Place the membrane filter whose surface is coated with various polyelectrolyte complexes in a tissue culture dish with a diameter of 35 mm,
3.0x10 ⁴ periodontal ligament fibroblasts were seeded on it, incubated at 37 ° C for 7 days, 0.2% nonidet P-40 treatment was applied to destroy the cells on the membrane filter, and ultrasonic disruption was performed for 10 minutes. The supernatant was obtained by centrifugation. The alkaline phosphatase activity in 0.2 ml of this supernatant was
The amount of p-nitrophenol produced by the enzymatic reaction (30 minutes) using disodium p-nitrophenylphosphate as a substrate was quantified by measuring the absorbance (A ₄₁₀ ) at ₄₁₀ nm. As a negative control, a membrane filter whose surface was not coated, and as a positive control, dexamethasone was further added to the medium so that the final concentration was 10 μg / ml, and the same test was conducted. Further, the same test was performed on the action of each polymer substance alone of the polymer electrolyte complex.

The enzyme unit (1 unit) is p at 1 minute at 37 ℃.
The specific activity was calculated by the following formula, with the amount of 1 nmol of nitrophenol produced.

Specific activity (unit / mg protein) = A ₄₁₀ x 100 / (0.873 x 0.2 ml x 30 minutes x protein amount) The results are shown in Table 2.

As shown in Table 2, the polyelectrolyte complex enhances the alkaline phosphatase activity of periodontal ligament fibroblast cells and enhances the cell differentiation ability. Clearly from this result,
The polyelectrolyte complex has the activity of further differentiating locally migrated periodontal ligament fibroblasts to form normal periodontal ligament fibers.

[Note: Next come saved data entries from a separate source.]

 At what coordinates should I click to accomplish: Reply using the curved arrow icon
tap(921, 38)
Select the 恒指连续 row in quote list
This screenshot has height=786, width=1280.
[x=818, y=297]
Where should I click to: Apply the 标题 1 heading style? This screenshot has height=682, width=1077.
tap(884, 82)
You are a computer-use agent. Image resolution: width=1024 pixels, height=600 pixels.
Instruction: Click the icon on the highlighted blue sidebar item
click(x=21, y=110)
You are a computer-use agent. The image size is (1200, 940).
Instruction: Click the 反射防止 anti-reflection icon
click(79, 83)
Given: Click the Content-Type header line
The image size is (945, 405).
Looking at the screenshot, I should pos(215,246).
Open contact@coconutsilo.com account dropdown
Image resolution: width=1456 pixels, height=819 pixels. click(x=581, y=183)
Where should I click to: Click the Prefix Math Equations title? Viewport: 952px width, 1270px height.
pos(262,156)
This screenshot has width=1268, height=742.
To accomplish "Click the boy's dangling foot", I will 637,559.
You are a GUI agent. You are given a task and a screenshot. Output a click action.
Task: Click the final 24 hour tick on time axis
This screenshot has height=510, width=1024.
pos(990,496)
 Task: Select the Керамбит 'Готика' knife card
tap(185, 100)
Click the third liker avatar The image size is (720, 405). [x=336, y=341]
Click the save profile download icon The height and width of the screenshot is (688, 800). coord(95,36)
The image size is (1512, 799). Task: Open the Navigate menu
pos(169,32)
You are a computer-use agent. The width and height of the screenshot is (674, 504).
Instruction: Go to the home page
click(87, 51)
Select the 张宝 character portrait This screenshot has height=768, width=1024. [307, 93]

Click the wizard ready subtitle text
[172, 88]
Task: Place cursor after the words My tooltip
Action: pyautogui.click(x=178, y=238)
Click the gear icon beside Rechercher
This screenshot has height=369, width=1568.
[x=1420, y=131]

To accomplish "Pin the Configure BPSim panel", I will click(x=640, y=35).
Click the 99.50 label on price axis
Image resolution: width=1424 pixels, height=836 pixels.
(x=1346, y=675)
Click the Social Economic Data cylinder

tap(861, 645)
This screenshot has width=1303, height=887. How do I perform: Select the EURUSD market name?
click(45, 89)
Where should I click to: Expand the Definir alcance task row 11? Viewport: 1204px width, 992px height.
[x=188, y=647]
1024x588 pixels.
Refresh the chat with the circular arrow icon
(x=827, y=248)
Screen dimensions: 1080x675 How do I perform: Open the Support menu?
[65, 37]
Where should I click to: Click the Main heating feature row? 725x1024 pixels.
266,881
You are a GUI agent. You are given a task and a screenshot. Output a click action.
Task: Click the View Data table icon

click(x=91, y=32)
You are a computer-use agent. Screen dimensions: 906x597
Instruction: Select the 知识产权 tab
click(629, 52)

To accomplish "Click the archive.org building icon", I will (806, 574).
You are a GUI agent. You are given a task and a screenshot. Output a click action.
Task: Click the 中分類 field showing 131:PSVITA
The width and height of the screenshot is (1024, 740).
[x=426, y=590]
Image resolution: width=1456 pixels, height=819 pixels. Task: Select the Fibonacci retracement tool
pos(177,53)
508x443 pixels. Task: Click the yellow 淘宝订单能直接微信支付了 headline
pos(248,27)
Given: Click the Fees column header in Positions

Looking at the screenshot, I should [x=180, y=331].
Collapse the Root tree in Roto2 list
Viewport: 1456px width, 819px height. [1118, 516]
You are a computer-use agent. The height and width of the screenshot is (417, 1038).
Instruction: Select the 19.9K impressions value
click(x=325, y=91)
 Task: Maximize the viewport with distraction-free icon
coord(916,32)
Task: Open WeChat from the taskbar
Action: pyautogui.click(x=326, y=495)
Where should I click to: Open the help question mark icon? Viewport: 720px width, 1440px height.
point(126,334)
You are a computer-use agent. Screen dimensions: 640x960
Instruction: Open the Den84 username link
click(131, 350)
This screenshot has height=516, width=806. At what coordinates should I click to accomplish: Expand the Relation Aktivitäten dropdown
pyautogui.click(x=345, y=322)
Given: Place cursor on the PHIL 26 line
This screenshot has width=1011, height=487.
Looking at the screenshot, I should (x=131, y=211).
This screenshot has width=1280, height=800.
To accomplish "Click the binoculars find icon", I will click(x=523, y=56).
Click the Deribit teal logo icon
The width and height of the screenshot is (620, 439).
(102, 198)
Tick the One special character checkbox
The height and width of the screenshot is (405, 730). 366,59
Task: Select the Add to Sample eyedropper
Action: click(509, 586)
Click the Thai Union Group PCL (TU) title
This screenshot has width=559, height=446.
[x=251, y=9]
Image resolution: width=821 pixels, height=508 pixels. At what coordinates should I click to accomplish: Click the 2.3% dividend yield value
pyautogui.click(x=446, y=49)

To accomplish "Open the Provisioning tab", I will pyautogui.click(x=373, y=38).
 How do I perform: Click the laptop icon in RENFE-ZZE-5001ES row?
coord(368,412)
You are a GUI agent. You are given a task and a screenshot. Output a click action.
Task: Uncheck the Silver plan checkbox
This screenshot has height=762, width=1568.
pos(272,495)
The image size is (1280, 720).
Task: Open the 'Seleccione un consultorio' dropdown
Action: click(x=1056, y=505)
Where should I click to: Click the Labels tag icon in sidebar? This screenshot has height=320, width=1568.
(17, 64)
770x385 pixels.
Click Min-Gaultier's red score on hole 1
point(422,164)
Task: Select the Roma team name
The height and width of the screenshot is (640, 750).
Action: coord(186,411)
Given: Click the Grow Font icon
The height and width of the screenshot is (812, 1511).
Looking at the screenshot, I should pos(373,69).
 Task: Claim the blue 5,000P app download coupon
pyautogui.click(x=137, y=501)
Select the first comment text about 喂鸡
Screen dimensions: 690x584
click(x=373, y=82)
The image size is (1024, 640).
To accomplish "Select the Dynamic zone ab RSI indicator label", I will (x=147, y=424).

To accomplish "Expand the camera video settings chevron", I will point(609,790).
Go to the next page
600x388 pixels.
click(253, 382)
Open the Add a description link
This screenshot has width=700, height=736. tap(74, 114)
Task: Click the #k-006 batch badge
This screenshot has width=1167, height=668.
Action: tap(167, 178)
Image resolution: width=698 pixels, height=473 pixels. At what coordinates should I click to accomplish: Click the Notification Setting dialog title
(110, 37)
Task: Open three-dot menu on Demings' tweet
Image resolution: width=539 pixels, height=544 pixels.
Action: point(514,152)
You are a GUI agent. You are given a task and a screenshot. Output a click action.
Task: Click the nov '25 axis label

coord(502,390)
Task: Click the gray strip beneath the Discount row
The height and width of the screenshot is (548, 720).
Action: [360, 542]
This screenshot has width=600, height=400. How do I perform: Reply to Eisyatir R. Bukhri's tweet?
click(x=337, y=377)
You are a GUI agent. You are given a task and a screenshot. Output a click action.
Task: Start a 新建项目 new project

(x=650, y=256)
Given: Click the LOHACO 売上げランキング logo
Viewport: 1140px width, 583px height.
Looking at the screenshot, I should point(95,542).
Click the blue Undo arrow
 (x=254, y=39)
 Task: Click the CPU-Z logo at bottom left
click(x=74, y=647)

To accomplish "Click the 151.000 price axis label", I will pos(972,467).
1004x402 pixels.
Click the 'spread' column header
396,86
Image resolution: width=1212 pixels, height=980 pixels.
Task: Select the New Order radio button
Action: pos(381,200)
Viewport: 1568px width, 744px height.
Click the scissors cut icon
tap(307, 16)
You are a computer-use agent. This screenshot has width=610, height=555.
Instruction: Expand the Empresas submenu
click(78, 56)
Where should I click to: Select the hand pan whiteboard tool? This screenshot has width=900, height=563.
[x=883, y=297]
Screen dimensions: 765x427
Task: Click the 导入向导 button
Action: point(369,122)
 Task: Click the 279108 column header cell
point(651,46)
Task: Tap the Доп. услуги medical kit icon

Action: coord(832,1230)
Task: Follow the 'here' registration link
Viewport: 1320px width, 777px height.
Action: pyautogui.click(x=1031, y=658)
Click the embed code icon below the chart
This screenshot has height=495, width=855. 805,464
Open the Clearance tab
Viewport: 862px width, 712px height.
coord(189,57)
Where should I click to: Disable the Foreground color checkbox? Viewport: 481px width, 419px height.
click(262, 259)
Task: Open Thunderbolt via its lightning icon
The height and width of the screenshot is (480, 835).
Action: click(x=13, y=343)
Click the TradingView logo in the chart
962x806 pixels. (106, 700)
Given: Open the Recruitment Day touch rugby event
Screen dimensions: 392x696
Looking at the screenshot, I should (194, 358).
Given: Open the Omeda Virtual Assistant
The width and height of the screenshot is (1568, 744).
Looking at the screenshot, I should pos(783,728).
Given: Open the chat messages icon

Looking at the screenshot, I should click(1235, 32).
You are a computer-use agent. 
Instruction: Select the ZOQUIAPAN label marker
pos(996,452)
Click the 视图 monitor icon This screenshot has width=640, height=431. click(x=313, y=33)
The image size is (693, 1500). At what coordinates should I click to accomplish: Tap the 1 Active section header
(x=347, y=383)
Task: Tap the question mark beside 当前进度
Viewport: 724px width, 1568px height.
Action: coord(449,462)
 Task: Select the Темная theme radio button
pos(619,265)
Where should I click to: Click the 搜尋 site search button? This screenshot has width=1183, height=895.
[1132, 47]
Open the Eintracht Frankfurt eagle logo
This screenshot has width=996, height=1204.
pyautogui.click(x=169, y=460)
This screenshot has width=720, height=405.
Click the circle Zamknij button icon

(3) Effect on periodontal tissue regeneration process after canine gingival ablation curettage Guided tissue regeneration method (GTR method) after canine gingival ablation curettage surgery
The effects of various polyelectrolyte complexes on the treatment process by PT were investigated by histopathological quantification method. The upper and lower premolars with healthy periodontal tissues established by brushing etc. were subjected to gingival dissection curettage surgery according to a standard method. At this time, a reference point called a notch was added to the root surface before and after the control of the alveolar bone to serve as a reference point for later histopathological quantification. The sample was a membrane filter whose surface was coated with a polymer electrolyte complex similar to that shown in Example 2, and the filter was applied to the test site of the left and right upper and lower jaws according to the GTR method. As a control, a filter having an uncoated surface was applied to the upper and lower right jaws. After surgery, the flap was repositioned and protected with sutures and packs for 1 week. The evaluation was conducted 3 months after the surgery, the site to be examined was sampled, and a tissue sample was prepared by a conventional method.
The distance between each site was measured using an eyepiece micrometer under a microscope, and calculated by the following formula.

Table 3 shows the results.

As shown in Table 3, in regeneration of periodontal tissue by the GTR method, the filter coated with the polyelectrolyte complex significantly promoted the formation of new cementum as compared with the control filter. The suppression of downgrowth was similar.

As is clear from the above results, the polyelectrolyte complex has an excellent periodontal tissue regeneration promoting action.

EFFECTS OF THE INVENTION According to the present invention, periodontal tissue regeneration-promoting agents and materials which are useful for the treatment of periodontitis and which are excellent in safety, stability and effectiveness are obtained.

Continuation of the front page (72) Inventor Miwako Ureshino 2-10-1 Kamitomuro, Takatsuki City, Osaka Prefecture

Claims (2)

(57) [Claims] 1. A periodontal tissue regeneration-promoting agent comprising a polymer electrolyte complex formed from a cationic polymer substance and an anionic polymer substance as an active ingredient. 2. A material for promoting periodontal tissue regeneration, which is obtained by coating a pharmaceutically acceptable base material with a polyelectrolyte complex formed of a cationic polymer substance and an anionic polymer substance.